Health Care Delivery System Reform

Finally, in addition to the proposed changes, CMS is soliciting comments on the impact of the Stark Law on health care delivery and payment reforms, including any perceived barriers to achieving clinical and financial integration. CMS is particularly interested in barriers posed by the “volume or value” and “other business generated” standards included in many exceptions. CMS also has asked stakeholders to comment on whether additional guidance is needed on the application of the Stark Law regulations as they relate to physician compensation in general. Among numerous other subjects, CMS specifically requests comments on whether litigation and judicial rulings on issues such as compensation methodologies, fair market value or commercial reasonableness have generated a need for additional guidance from CMS.

Opportunity to Seek Modifications That Will Facilitate Stark Law Compliance and Reduce Liability

While the changes proposed by CMS appear to be generally beneficial, some of the revisions raise practical implementation questions. Further, in a number of cases, CMS proposes several options and providers may well have a preference for one of the specified alternatives. Thus, providers may want to submit comments to ensure that the final provisions are clear and as helpful as possible. Among many others, potential subjects for comments include:

  • How the signature requirement can be met when the “writing” establishing an arrangement is composed of a collection of documents;
  • How often compensation must be checked to ensure that it still complies with the fair market value standard when an arrangement remains in place under the proposed extended holdover provision. (For example, if a lease is “held over” for two years, the proposed rule would require that the lease continue to satisfy the requirement that the rental payments are fair market value. Further guidance is needed on whether the parties have an obligation to confirm the fair market value has not changed and how often do they have to check. Every year? Every six months? Some other time period?)
  • Why is the newly proposed exception for NPPs limited to hospitals, FQHCs and RHCs, and not made available to nursing homes?

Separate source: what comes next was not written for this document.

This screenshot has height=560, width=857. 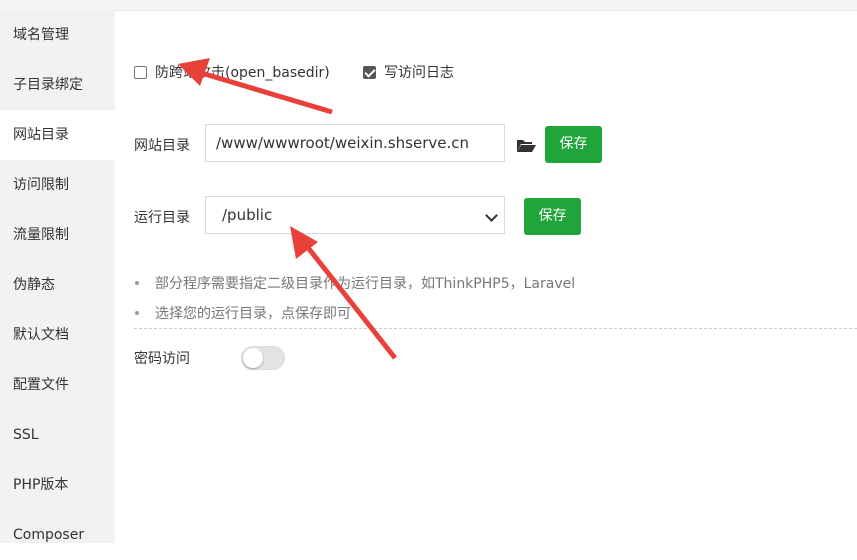 What do you see at coordinates (370, 72) in the screenshot?
I see `access-log-checkbox` at bounding box center [370, 72].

Finally, the proposed rule suggests that comments would be welcomed on a wide range of topics. Most providers have found it extremely challenging to comply with the current regulations and should make the effort to provide CMS with comments that will make compliance easier (and less risky).

Conclusion

The proposed rule contains numerous efforts to simplify compliance with the Stark Law. Providers could benefit tremendously from such efforts since the Stark Law is a strict liability statute and increasingly is being used by both whistleblowers and the government to impose multimillion-dollar judgments and settlements on hospitals and other types of providers, such as the recent $237 million judgment in U.S. ex rel Drakeford v. Tuomey Healthcare Systems Inc.[2] In addition, because many aspects of the current Stark Law regulations are unclear or impractical, many hospitals and other providers have spent an enormous amount of time and money only to have the government claim that they are not in compliance.

It is also important to remember that there likely will be commenters who will argue against the additional flexibility that CMS has proposed in order to eliminate any perceived risk of fraud and abuse. Accordingly, it is in providers’ best interests to provide comments to CMS in order to increase the likelihood that the agency will go forward with helpful revisions to the Stark Law regulations.